Start of GIVEN DATA

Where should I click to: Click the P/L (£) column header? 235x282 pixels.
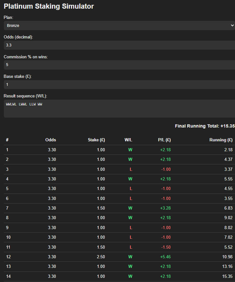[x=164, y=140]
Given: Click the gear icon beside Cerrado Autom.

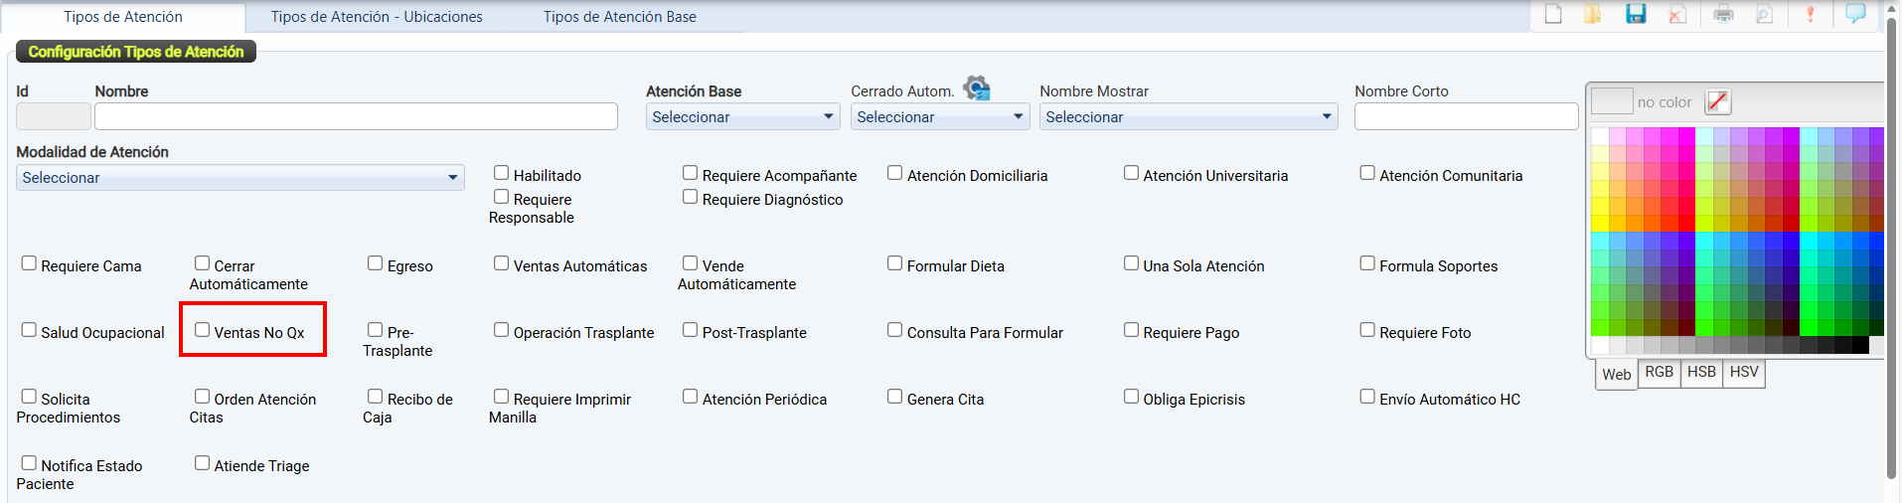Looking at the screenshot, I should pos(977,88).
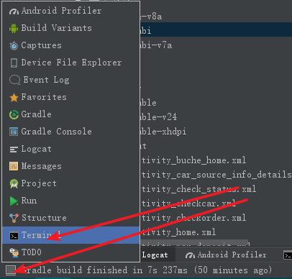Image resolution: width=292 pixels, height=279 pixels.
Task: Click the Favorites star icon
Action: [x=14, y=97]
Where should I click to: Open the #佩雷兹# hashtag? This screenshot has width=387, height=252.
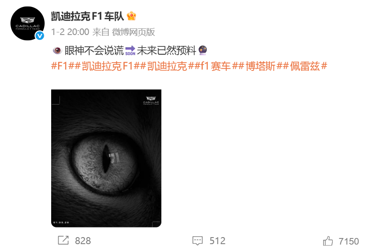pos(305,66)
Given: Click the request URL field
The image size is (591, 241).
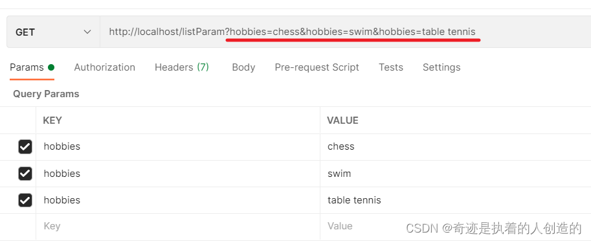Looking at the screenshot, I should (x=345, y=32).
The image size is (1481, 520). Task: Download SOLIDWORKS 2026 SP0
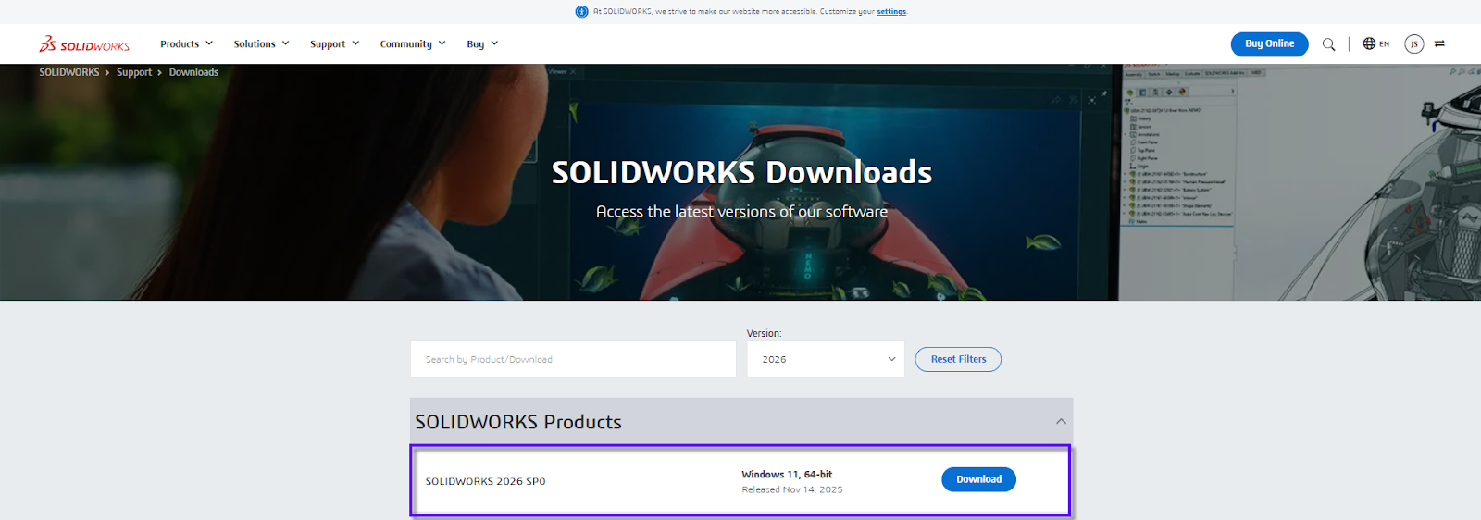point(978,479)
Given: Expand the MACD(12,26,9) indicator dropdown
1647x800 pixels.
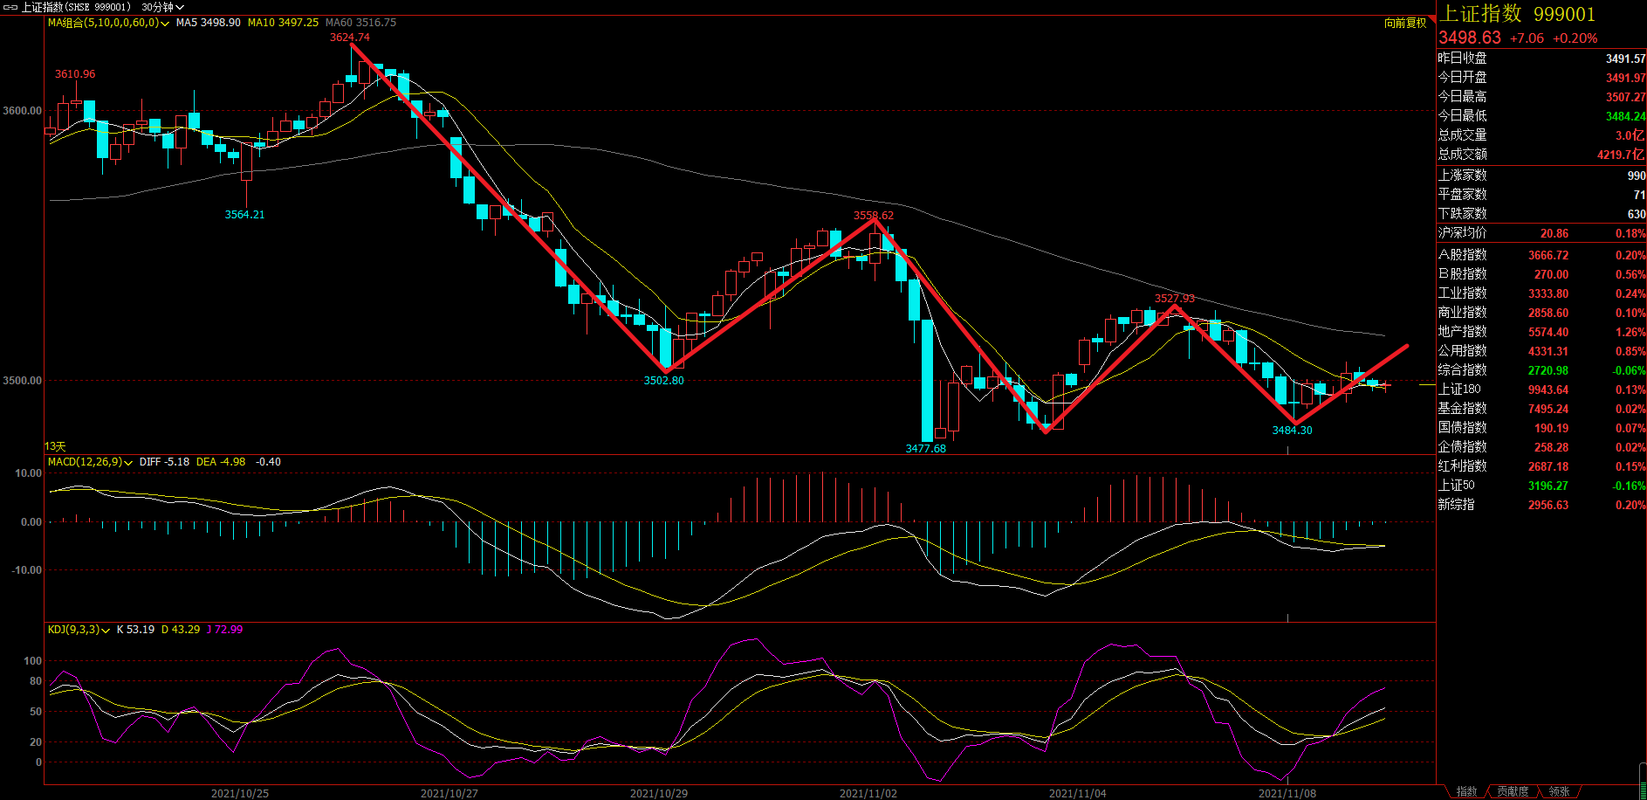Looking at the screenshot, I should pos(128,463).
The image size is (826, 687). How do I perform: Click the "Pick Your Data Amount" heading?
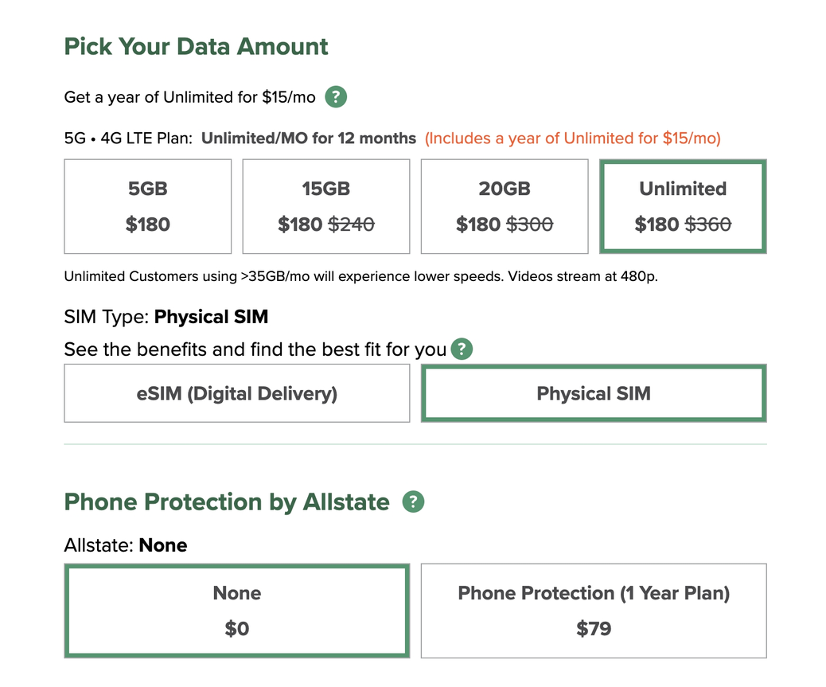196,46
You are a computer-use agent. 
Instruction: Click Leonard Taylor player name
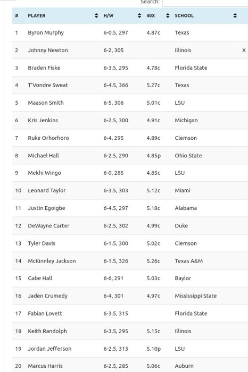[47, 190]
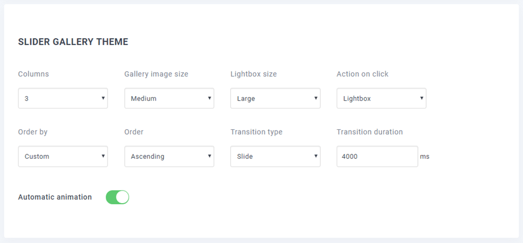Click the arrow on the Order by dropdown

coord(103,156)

End of GIVEN DATA

» **ASSIGNMENT**
Only one thing is required here: an exact copy of the lines from the one bearing "The image size is (1481, 520)." through the final line above, both included, with pictures left out.

» **WRITTEN ANSWER**
The image size is (1481, 520). Task: Download SOLIDWORKS 2026 SP0
point(978,479)
Given: Expand the MACD(12,26,9) indicator dropdown
1647x800 pixels.
Looking at the screenshot, I should pos(128,463).
The image size is (826, 687). How do I perform: Click the "Pick Your Data Amount" heading?
196,46
You are a computer-use agent. 
Instruction: Click Leonard Taylor player name
[47, 190]
Click the arrow on the Order by dropdown

coord(103,156)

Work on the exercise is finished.